Jeremy R. Frankel, a 1998 graduate of the College Park campus who brought the lawsuit, challenged the requirement that he pay the higher tuition. He maintained that he did not get a fair chance to show university officials that, although his parents' divorce and subsequent moves had taken him out of state from Montgomery County for four years, he was a Marylander. The court agreed with him yesterday.
His father said that for Frankel, now a 23-year-old commercial loan underwriter at a Virginia bank, close to $18,000 was at stake.
"He's got loans outstanding and certainly would stand to receive compensation from this," David Frankel said.
Yesterday's ruling sends the case back to a lower court, where Jeremy Frankel initially lost. The court could decide whether Frankel is due a refund, or return the issue to the university.
The court ruling yesterday told university officials that the "absolute preclusion of in-state tuition status for any student whose primary monetary support comes from out-of-state source arbitrarily and irrationally discriminates against many bona fide Maryland residents."

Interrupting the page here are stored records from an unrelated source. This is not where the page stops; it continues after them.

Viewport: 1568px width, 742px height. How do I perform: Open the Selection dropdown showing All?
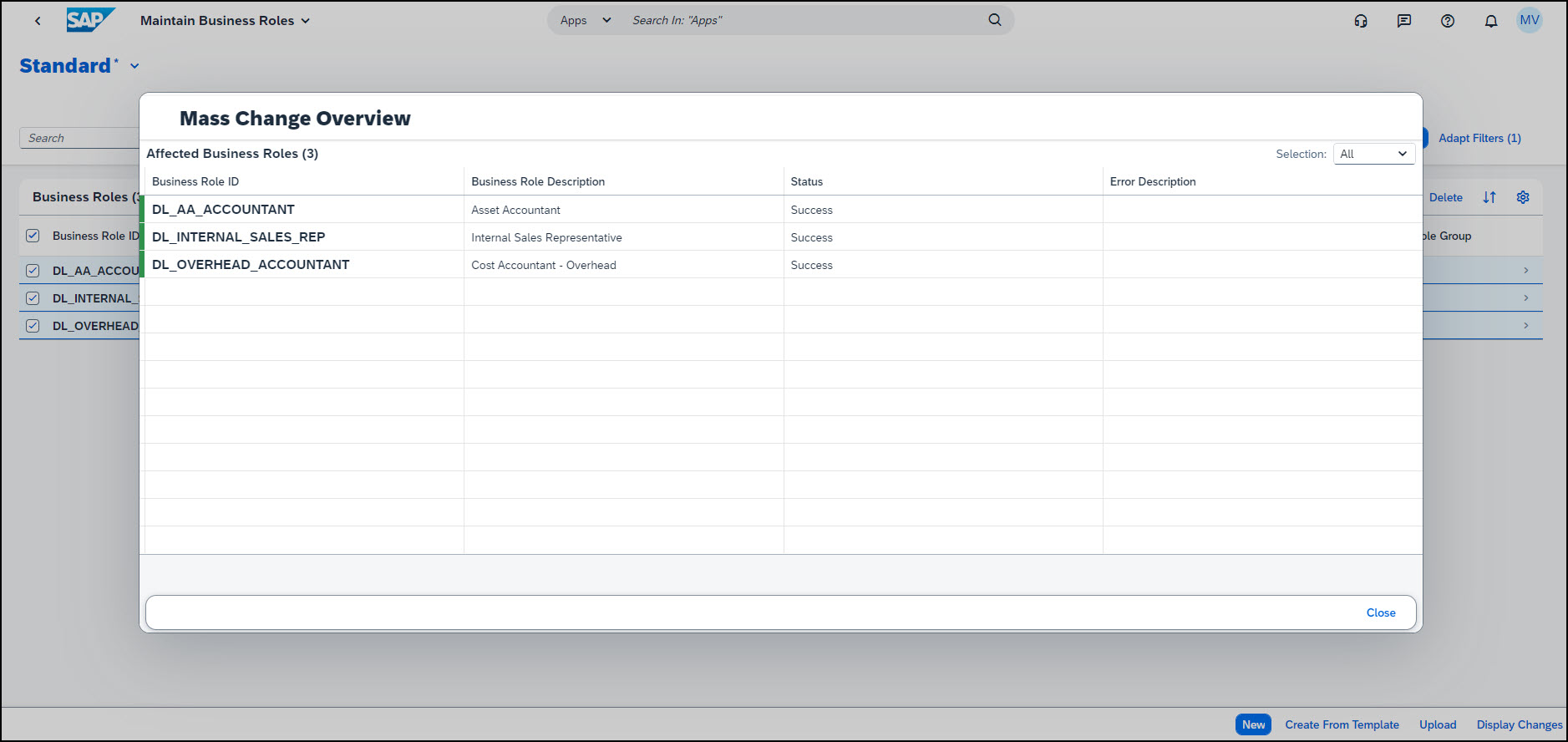[1373, 154]
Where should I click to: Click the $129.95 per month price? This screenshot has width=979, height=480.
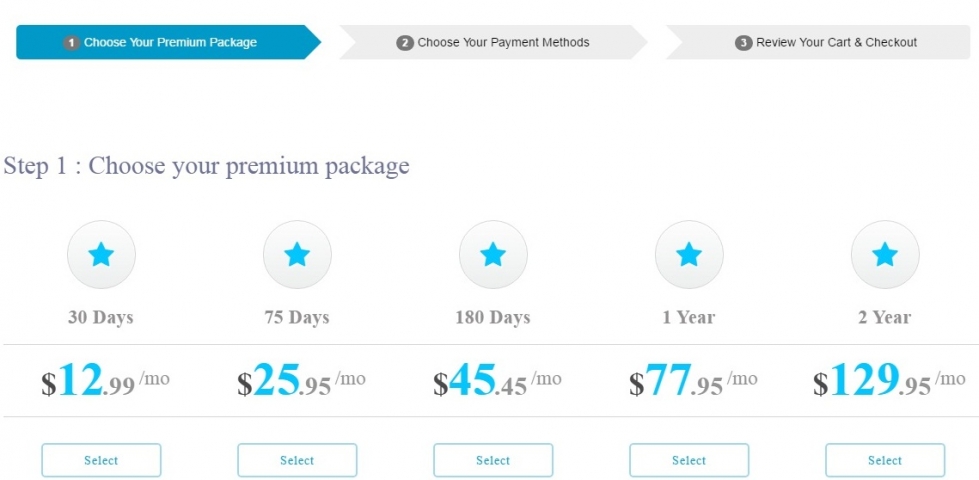[889, 381]
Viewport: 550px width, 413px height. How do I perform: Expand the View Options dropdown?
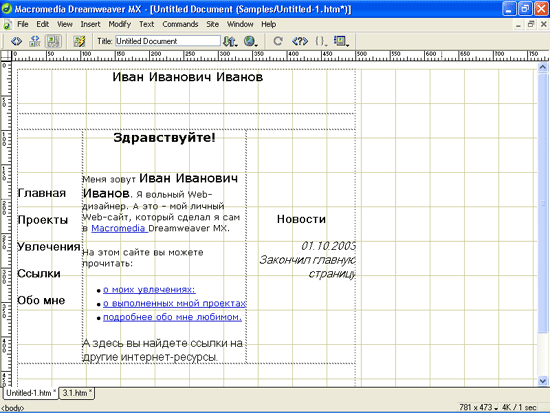point(341,41)
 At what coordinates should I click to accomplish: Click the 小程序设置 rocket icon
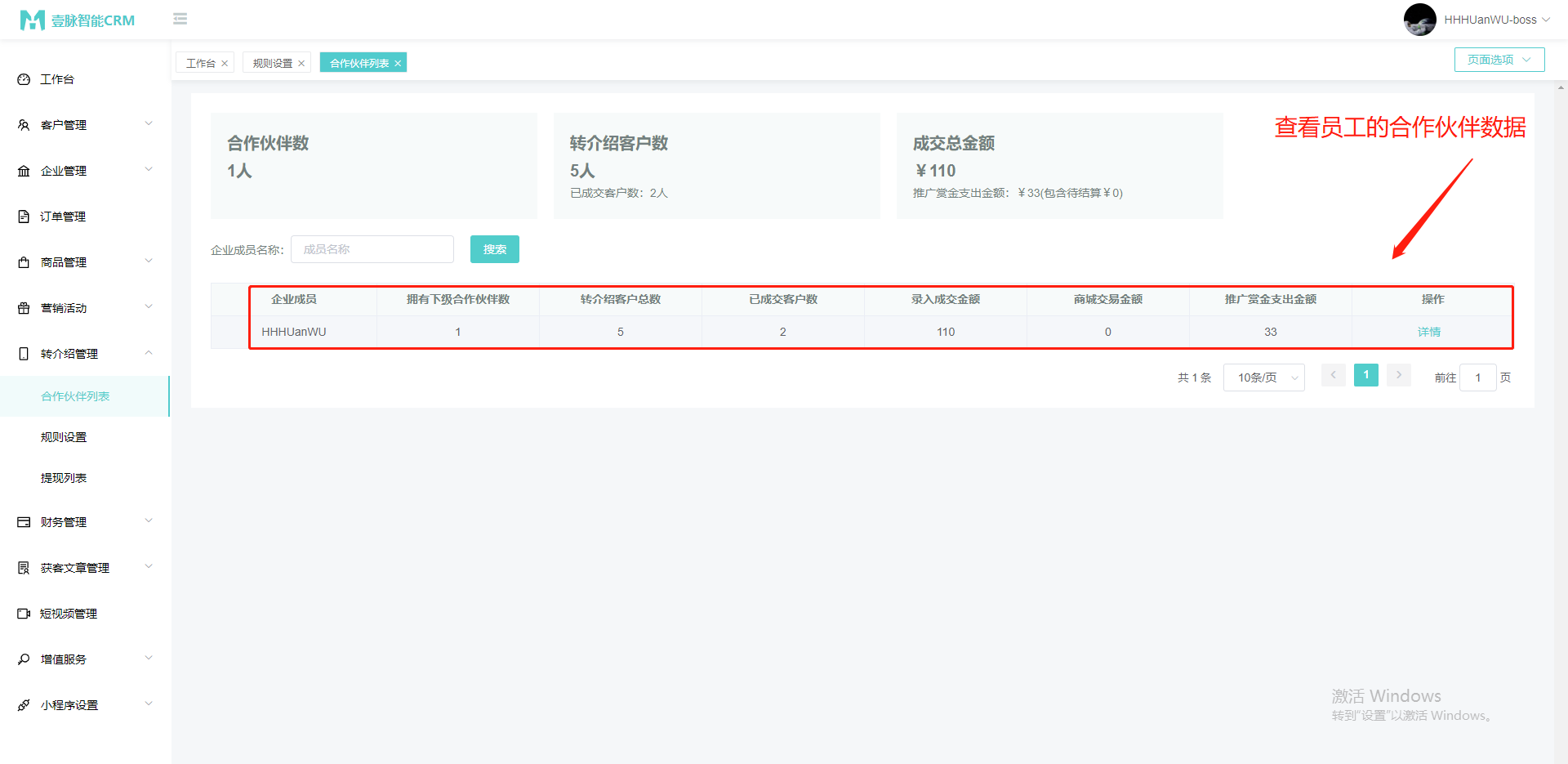[x=24, y=705]
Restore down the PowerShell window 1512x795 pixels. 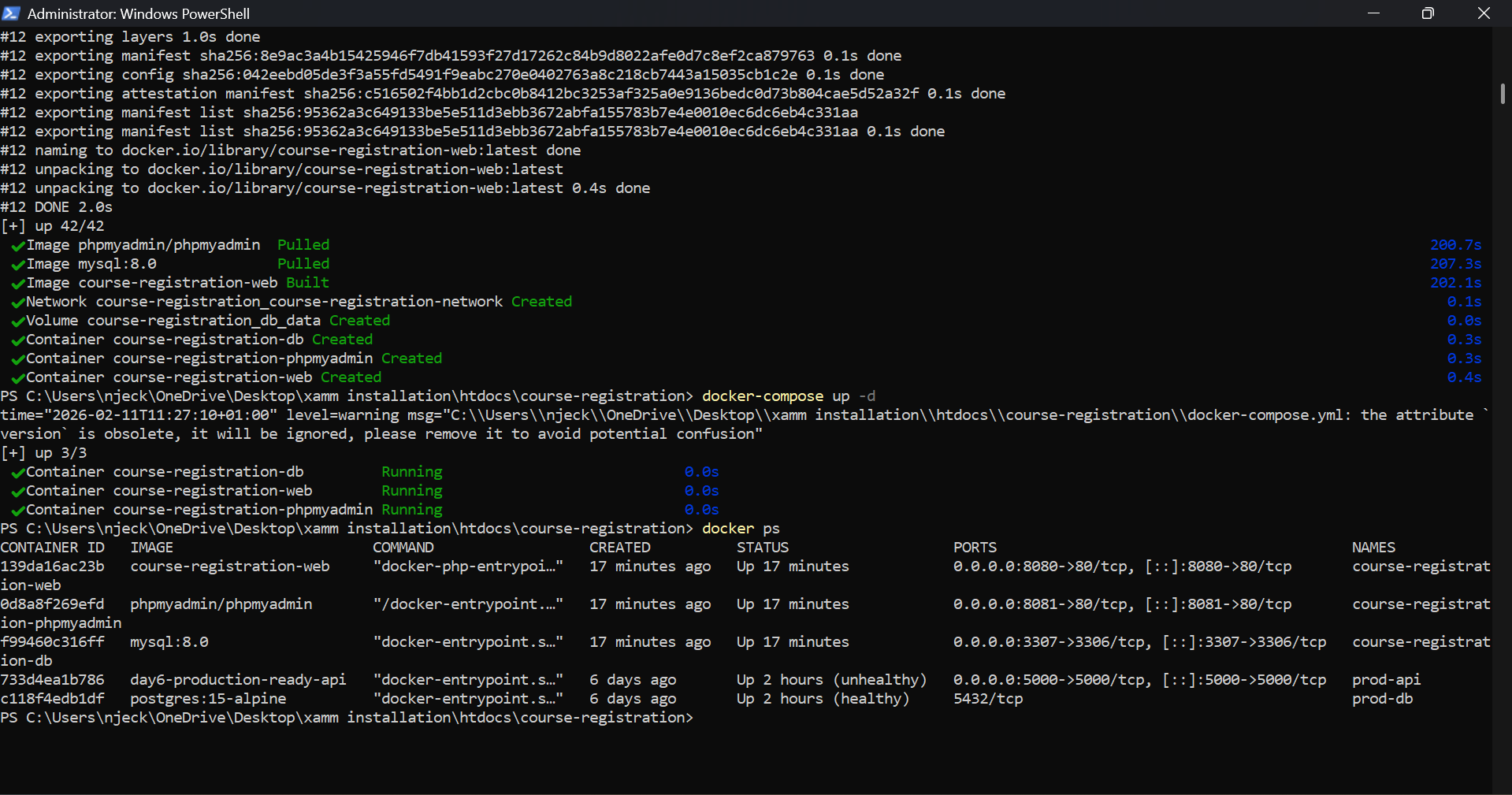[x=1428, y=13]
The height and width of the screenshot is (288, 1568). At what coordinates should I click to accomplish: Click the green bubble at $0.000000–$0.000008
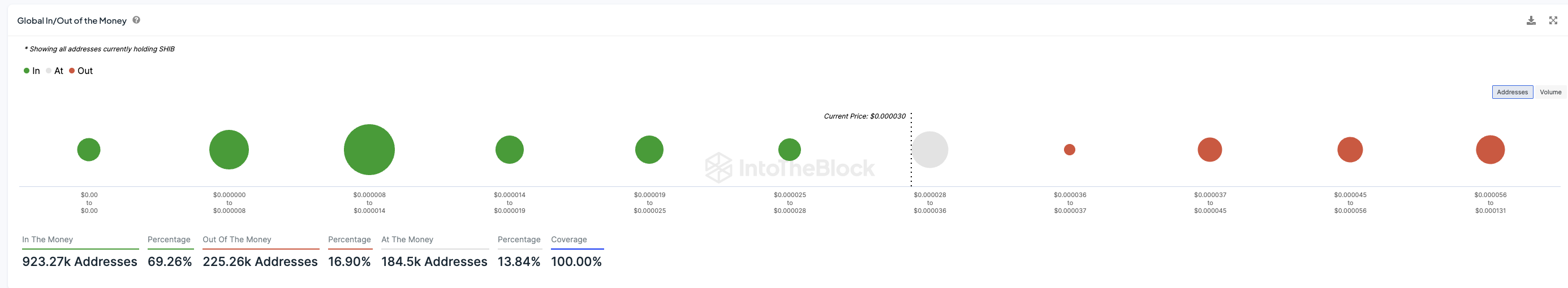229,150
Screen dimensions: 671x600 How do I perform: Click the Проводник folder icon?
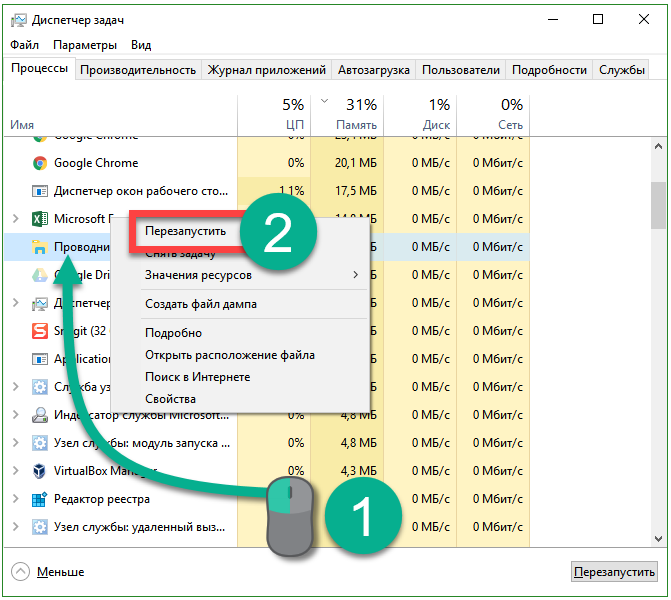pos(40,247)
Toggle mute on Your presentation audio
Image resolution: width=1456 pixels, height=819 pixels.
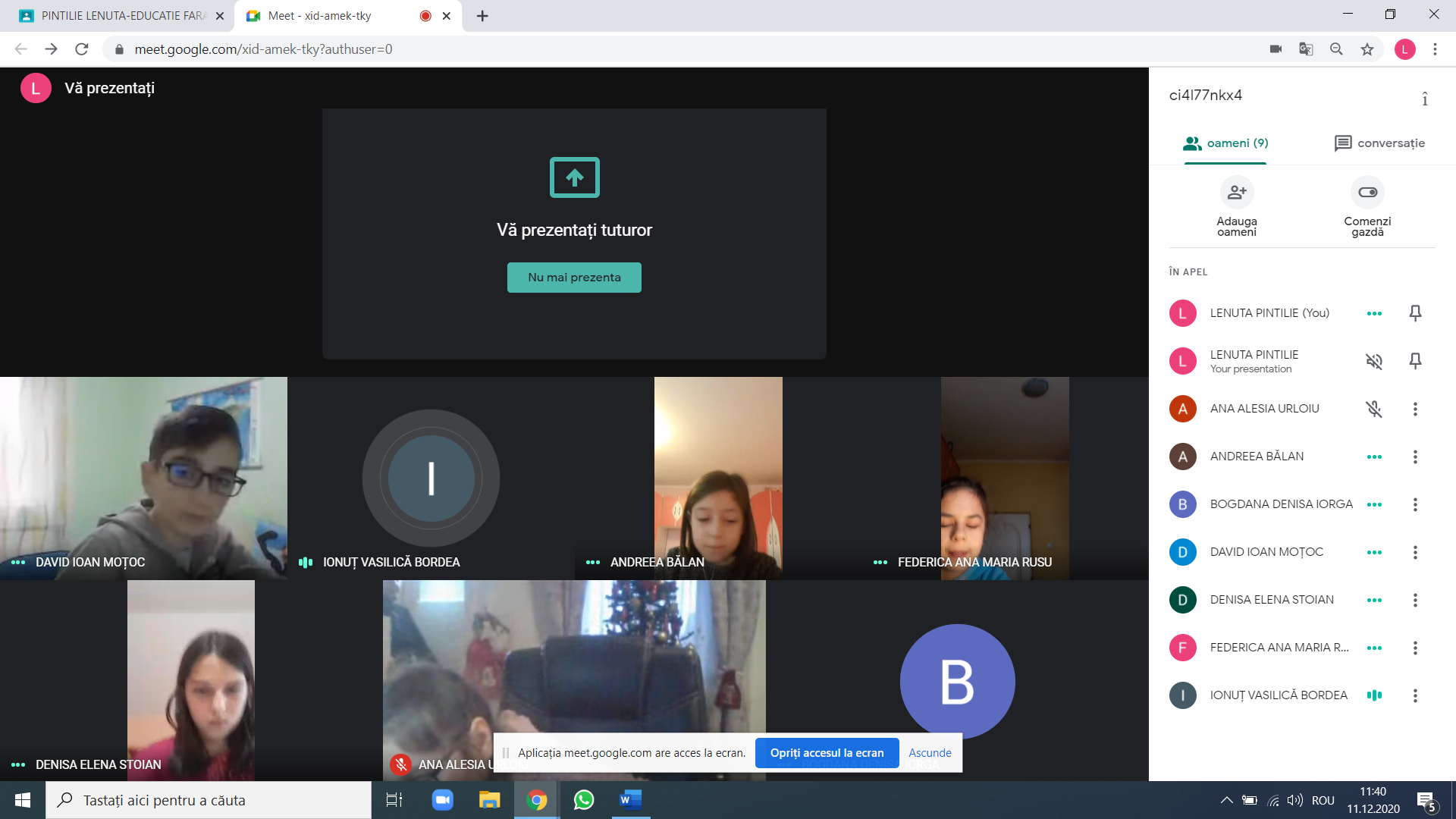(x=1374, y=361)
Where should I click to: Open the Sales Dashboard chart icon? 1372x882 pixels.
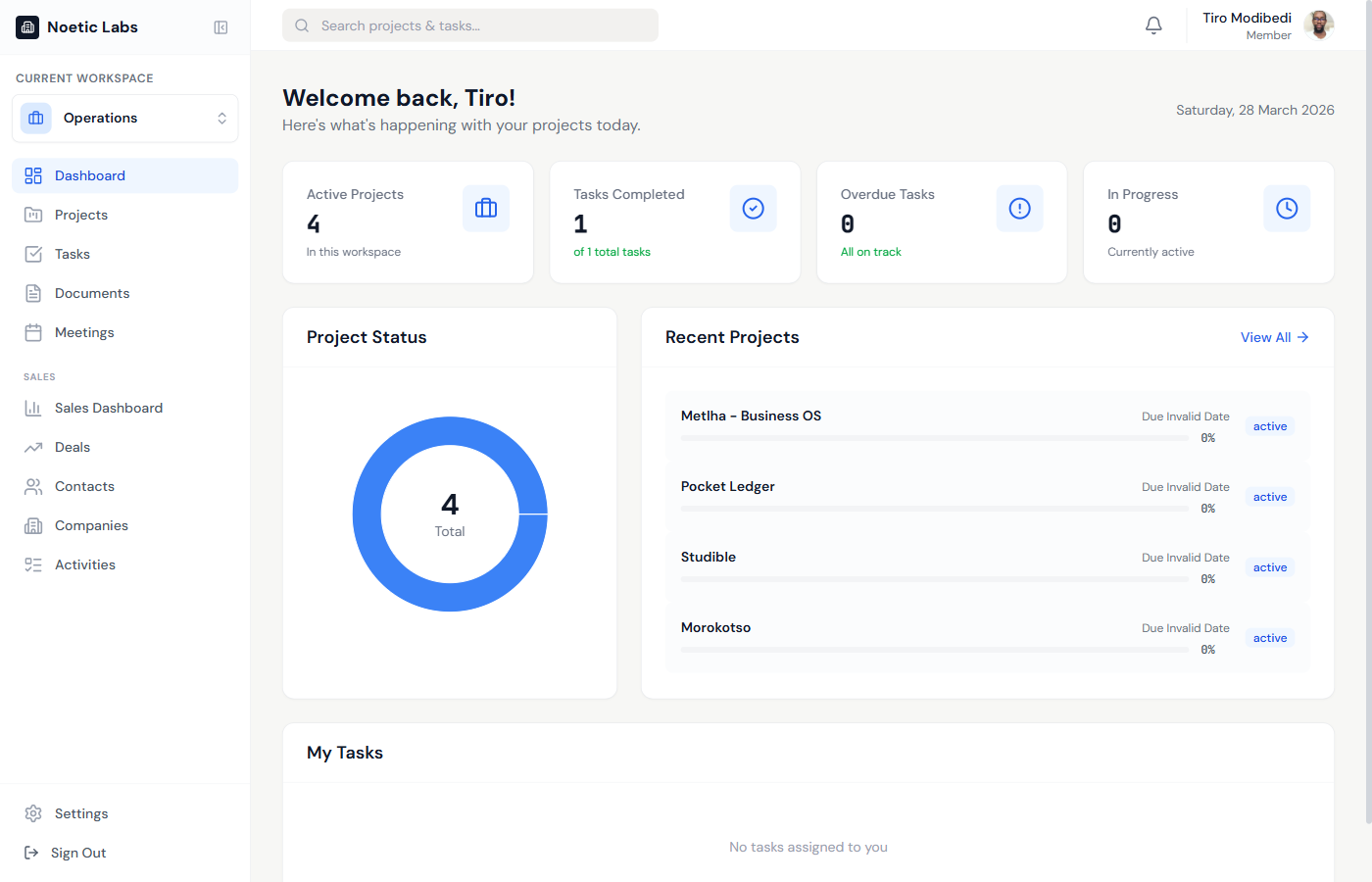(34, 408)
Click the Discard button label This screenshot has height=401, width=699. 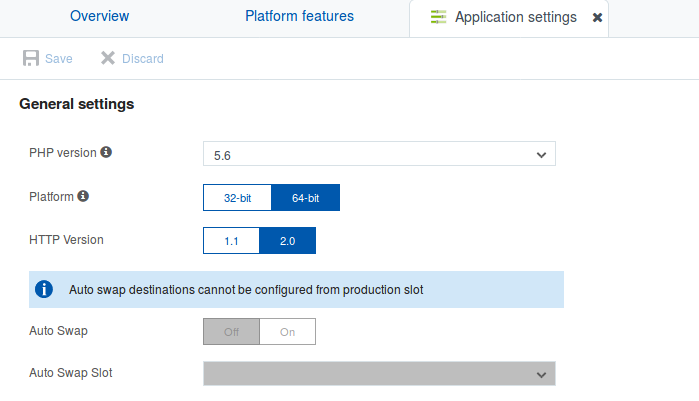(142, 59)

"Many applications of the policy will be inconsistent with the objective of providing a tuition benefit to bona fide Maryland residents," Judge John C. Eldridge wrote in a 19-page opinion, adding that the policy as written would lead to wrong-headed decisions.
Under the university's policy, a Marylander who is a child of divorced parents, and who would be supported in college by the out-of-state parent, would be required to pay the higher tuition. A Marylander whose grandparent in New York, for example, picked up the tab for college would merit the same treatment under the provision that the court rejected.
Three of the court's seven judges hammered at that point during oral arguments in October 1999. Judge Dale R. Cathell appeared astonished with the affirmative response from the university system's attorney to his question: "You're saying that if I move to Florida, my son is not going to be considered a resident of Maryland, even though he hasn't lived anywhere else?"
At the same time, in a closing footnote in the ruling, the court invited the Board of Regents to rewrite its tuition policy to consider the source of financial support along with other factors. Board of Regents Chairman Nathan A. Chapman Jr. said he will bring up the matter at the Dec. 8 board meeting.
"The key point is we want to make sure that we are fair to both the students and the taxpayers who support higher education," Chapman said yesterday.
Assistant Attorney General Mark J. Davis said the system's leaders were waiting for this opinion before contemplating a rewrite of the tuition policy.
Frankel contended that it was unconstitutional for the university system to set up a process that did not let a student supported by out-of-state parents show he was not a border-hopper. Davis argued that any policy that failed to make the student's source of income the deciding factor in residency decisions would be "an open invitation to fraud."